Stykkishólmur

The original plan for the end of our trip included several days in the Vestfirðir, that is, the Westfjords, the sparsely populated fjords of the northwest.

The attraction of the Westfjords was puffins, specifically, those at the Látrabjarg cliffs. But, we were lucky enough to have seen puffins on the east coast, so we altered our itinerary to stay three nights in the fishing village of Stykkishólmur, instead.

We lodged there at the Akkeri Guesthouse, down toward the harbor, circled in red on the map, below:

The Akkeri (translation: Anchor) was a pleasant surprise, and my favorite stay in Iceland. It was previously a restaurant, operated by the friendly current owner, a local fisherman called Steini, and his Hungarian partner, Krisztina, who we got to know pretty well during our stay there.

Here’s a view out the window of the common breakfast room. There were two very good restaurants within walking distance for dinner.

We used the village of Stykkishólmur as a base from which to explore the Snæfellsnes peninsula. For the most part, we had good weather during our time here.

One day, returning to the village early, we walked down to the harbor and hiked up to the top of the island on the harbor’s far side. I took this photo from there, looking back toward the village:

There’s a lighthouse up top…

… and the ferry to the Westfjords docks on the island side of the harbor.
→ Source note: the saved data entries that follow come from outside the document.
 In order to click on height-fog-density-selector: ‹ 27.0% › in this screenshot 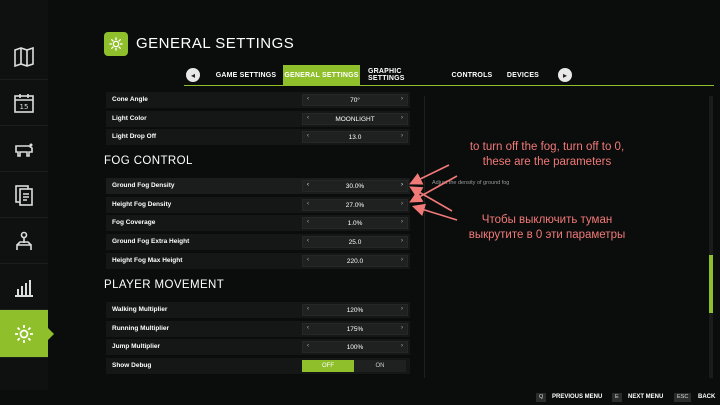, I will do `click(355, 205)`. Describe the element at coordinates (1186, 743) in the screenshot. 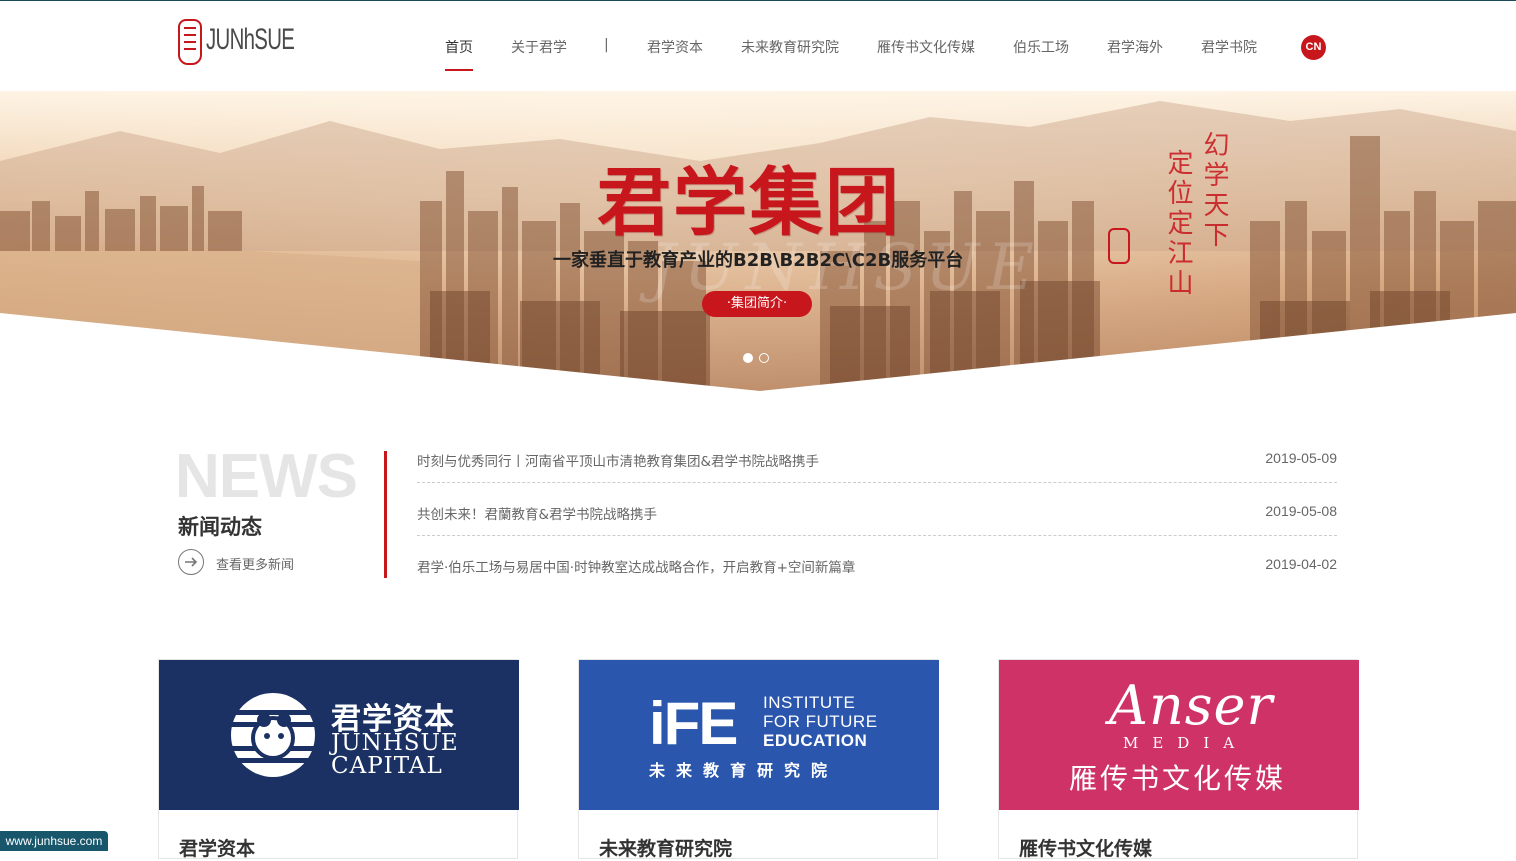

I see `media-logo-sub: MEDIA` at that location.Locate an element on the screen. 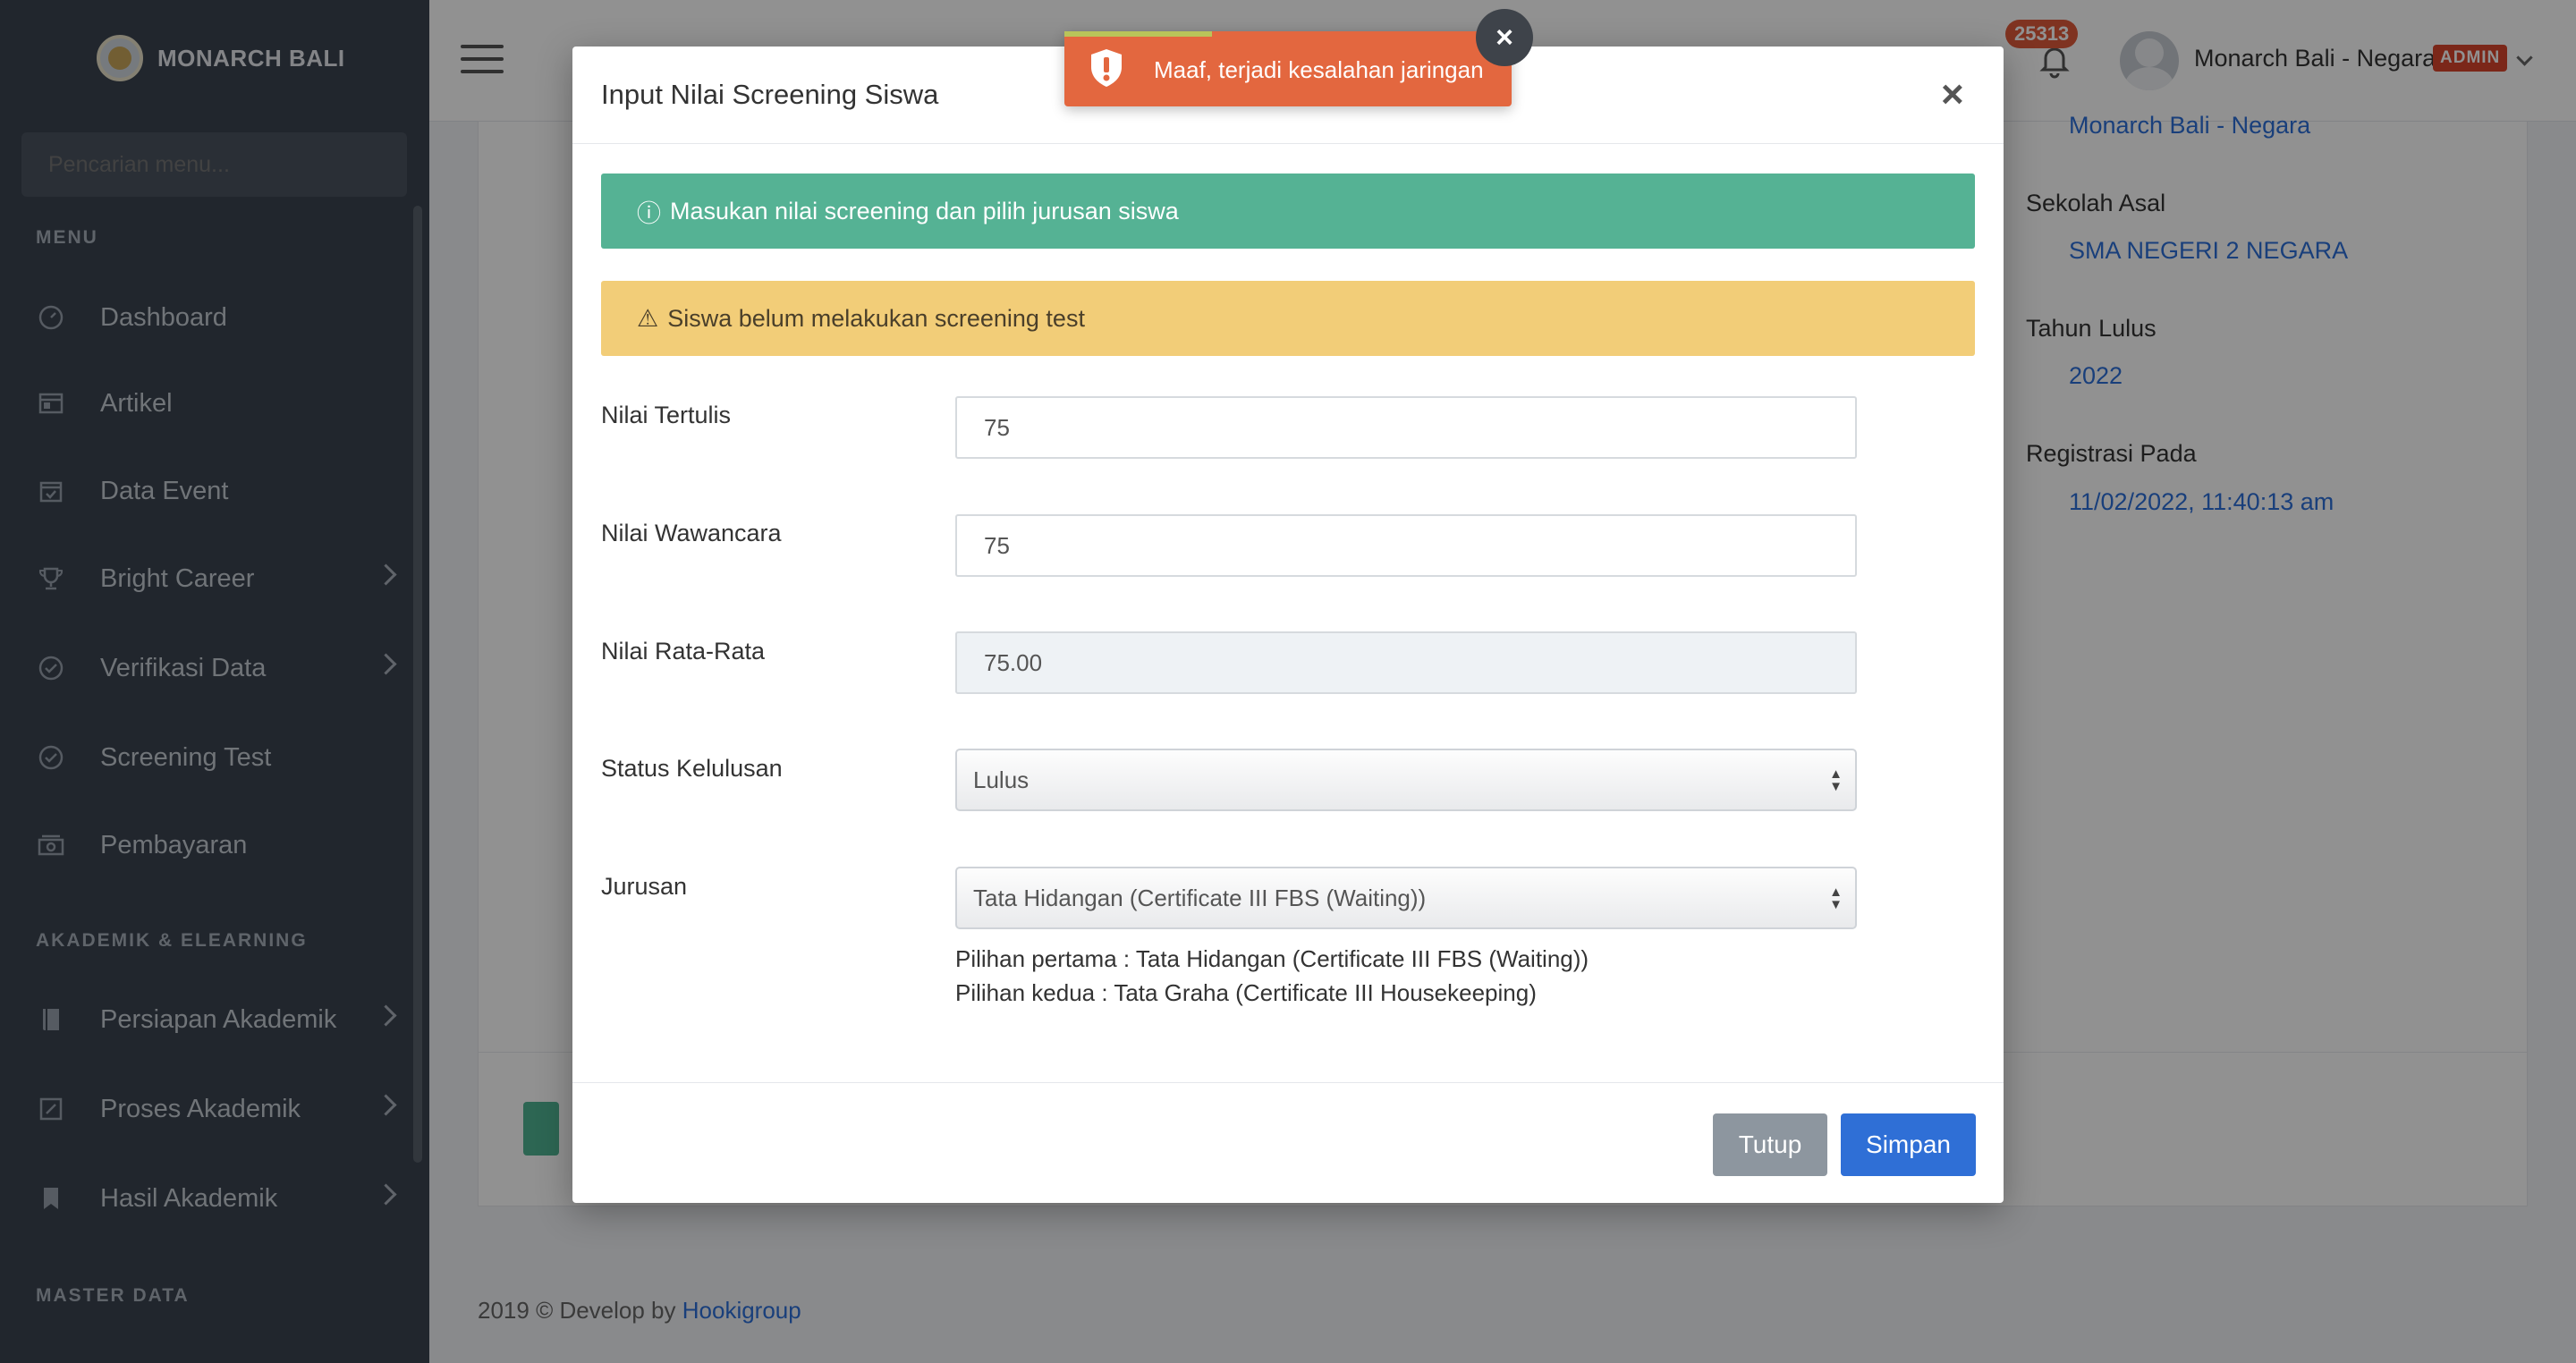 This screenshot has width=2576, height=1363. nilai-rata-rata-input is located at coordinates (1406, 663).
On our second day at the Akkeri, Steini offered to show me his fishing boat. So the next morning, we went down to the harbor and he surprised me by asking if I’d like to go for a little ride!

Steini, by the way, means “stone” in Icelandic. It’s a nickname given to most men named “þorsteinn” (Thorsteinn). You’d have to be tough as a stone to be a fisherman in these waters.

Off we go! Steini fishes alone, often going offshore as much as 35 miles. He fishes with lines rigged with a type of spoon lure, four hooks to a rig. You can see several rigs off to the left, below.

He has four motorized and computer-assisted reels that he can program for different depths and jigging patterns. Quite high tech.

We motored out to and around Þórishólmi (Thorisholmi) Island. There’s a 12-foot tide here. Thorisholmi Island is shaped like a heart. Legend has it that a fisherman caught a mermaid named Thora here and they fell in love. He supposedly named the island after her.

Steini named his boat after Krisztina. The legend endures.